The house was made of several smaller buildings. So first thing, I created planes representing the top view of the house. Then these planes were extruded. To get the walls, the top polygons were beveled inwards. After the walls were complete, windows and doors were cut with Boo lean. Frames were put into the window and door holes to create smoother edges

I wanted the roof to be made of roofing cardboard, so I only had to create some large polygons without any structure. The detail here is achieved later with textures. To get rid of sharp edges, other rounded polygons had to be created for every gab and edge. For the outer borders, angles were used to represent sheets of metal. These metal parts were used all around the roof to create transitions between the different materials.

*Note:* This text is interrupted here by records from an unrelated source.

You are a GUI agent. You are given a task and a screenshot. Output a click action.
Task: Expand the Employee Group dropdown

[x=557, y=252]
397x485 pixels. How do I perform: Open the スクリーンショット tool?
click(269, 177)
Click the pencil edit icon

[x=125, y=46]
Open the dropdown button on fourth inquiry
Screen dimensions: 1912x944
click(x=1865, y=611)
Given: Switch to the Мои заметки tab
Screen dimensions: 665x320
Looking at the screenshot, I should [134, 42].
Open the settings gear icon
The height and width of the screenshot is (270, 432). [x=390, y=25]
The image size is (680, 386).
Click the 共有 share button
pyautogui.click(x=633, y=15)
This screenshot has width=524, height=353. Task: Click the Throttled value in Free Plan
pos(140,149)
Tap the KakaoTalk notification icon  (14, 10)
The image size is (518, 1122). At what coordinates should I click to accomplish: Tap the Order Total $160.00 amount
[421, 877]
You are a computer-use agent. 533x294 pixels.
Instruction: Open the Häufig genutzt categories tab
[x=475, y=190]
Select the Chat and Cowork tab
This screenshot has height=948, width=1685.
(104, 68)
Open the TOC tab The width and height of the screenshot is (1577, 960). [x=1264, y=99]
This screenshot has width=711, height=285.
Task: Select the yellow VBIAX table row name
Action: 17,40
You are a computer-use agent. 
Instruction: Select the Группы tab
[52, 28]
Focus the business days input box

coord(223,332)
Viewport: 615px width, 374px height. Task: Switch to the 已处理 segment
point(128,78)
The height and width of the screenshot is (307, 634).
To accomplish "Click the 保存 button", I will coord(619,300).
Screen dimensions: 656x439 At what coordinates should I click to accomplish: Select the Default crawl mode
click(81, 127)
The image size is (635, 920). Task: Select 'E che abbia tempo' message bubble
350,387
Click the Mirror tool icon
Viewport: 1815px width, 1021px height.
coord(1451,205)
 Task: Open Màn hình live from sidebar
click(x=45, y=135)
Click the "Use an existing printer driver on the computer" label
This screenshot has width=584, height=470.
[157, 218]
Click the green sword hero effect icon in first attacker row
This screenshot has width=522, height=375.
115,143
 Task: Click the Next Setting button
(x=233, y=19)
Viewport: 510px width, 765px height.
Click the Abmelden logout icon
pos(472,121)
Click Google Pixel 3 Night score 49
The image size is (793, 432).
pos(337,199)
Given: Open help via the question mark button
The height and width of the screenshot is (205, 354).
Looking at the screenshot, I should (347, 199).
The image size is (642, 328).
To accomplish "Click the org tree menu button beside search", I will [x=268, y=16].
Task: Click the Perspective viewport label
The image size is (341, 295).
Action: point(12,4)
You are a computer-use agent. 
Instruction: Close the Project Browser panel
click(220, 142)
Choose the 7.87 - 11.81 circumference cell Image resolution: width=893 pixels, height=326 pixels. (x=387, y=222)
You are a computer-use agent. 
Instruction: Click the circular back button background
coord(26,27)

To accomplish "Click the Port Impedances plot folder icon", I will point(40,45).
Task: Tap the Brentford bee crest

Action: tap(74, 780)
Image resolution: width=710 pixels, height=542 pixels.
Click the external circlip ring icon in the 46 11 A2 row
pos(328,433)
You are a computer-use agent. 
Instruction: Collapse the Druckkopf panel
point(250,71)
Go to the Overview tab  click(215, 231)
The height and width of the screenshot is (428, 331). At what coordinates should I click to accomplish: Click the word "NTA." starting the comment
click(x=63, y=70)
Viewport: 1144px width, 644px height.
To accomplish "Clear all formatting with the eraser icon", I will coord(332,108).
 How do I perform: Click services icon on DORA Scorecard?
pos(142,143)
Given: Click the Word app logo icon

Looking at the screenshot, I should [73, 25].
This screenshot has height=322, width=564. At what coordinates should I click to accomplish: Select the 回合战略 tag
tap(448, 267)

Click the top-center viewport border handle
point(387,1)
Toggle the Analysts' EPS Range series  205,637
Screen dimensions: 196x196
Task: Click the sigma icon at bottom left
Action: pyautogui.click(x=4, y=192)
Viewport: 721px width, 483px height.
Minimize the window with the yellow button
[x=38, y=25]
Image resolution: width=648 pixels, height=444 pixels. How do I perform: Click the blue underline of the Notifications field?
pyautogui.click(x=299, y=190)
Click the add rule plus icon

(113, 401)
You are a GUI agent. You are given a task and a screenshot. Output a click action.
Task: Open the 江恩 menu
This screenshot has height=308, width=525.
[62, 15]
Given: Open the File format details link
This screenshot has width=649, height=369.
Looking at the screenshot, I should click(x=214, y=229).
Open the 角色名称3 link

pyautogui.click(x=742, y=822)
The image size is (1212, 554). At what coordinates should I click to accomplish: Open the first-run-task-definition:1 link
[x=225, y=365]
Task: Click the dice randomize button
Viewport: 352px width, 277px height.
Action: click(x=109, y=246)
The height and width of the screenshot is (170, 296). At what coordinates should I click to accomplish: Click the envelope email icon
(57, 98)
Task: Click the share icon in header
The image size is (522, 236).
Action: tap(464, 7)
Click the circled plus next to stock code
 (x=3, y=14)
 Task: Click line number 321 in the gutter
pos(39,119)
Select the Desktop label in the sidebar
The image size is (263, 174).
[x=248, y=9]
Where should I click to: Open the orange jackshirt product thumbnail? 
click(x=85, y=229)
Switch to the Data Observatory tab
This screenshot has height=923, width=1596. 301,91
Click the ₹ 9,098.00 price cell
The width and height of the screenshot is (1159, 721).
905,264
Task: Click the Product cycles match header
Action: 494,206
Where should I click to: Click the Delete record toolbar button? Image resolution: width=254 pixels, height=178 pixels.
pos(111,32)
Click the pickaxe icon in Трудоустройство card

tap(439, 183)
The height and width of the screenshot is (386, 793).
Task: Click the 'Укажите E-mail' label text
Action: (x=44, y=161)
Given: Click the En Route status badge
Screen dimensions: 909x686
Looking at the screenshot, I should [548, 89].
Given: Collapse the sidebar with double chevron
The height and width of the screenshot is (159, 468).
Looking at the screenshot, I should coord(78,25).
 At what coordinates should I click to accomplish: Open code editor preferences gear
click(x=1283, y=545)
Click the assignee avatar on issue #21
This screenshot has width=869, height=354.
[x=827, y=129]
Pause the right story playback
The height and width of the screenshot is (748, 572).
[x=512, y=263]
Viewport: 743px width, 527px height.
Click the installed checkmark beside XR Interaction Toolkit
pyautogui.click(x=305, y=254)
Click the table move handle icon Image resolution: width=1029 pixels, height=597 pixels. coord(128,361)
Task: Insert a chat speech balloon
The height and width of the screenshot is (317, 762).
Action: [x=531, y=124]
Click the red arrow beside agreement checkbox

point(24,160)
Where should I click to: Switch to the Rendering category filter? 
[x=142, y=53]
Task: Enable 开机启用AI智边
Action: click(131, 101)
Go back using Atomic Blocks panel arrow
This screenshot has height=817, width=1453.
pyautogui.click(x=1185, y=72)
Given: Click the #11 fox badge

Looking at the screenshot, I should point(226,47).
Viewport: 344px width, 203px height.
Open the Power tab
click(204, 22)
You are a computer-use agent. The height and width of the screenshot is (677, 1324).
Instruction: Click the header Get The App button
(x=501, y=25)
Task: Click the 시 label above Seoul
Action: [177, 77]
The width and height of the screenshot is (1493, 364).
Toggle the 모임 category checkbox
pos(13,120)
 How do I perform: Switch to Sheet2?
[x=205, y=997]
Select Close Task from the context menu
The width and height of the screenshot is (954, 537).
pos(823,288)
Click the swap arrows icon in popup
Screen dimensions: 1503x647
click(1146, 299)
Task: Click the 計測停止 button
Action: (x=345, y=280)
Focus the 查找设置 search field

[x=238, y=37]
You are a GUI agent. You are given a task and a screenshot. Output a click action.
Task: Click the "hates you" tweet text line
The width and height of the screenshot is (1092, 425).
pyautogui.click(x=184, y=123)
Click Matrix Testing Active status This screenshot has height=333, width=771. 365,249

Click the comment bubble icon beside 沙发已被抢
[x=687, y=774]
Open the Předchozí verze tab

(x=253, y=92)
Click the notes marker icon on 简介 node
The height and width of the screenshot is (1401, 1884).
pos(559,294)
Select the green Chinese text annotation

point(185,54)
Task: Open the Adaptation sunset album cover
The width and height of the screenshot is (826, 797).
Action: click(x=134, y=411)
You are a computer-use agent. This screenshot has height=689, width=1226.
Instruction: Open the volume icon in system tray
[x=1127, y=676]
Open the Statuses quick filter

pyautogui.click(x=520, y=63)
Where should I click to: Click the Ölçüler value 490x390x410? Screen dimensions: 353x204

Since the scene was intended for use in images and animation, it is supposed to look good from all points of view. This required all parts, which were attached to the basic geometry, to be created at a high level of detail.
Windows and Shutters were created from boxes. After the first window was done, it was copied and modified. All window-glasses were broken in a different way. The broken glass was created with polygons instead of textures, because there were only small pieces of glass left.

Doors were made in a similar way. The wooden doors had larger surfaces, so UV maps were created before copying to make texturing easier.
It is always a good idea to create the UV's as early as possible - something I usually forget.

Free broken walls, stairs, handrails, door knobs, cables, light switch, lamps and other details were created, using various techniques. Mostly I used solid modelling, for other parts I modeled poly by poly and used sub patching.

The ground - which you unfortunately don't see in the image - was first made low-poly. This model was then refined in Z-Brush and later exported back to Lightwave at a higher sub patch-level. A normal map was also exported since I wanted to keep the poly count reasonable. Main reason for using Z-Brush was for practice. There are other and surly faster ways to create a nice ground, for example with displacement maps or Terra gen.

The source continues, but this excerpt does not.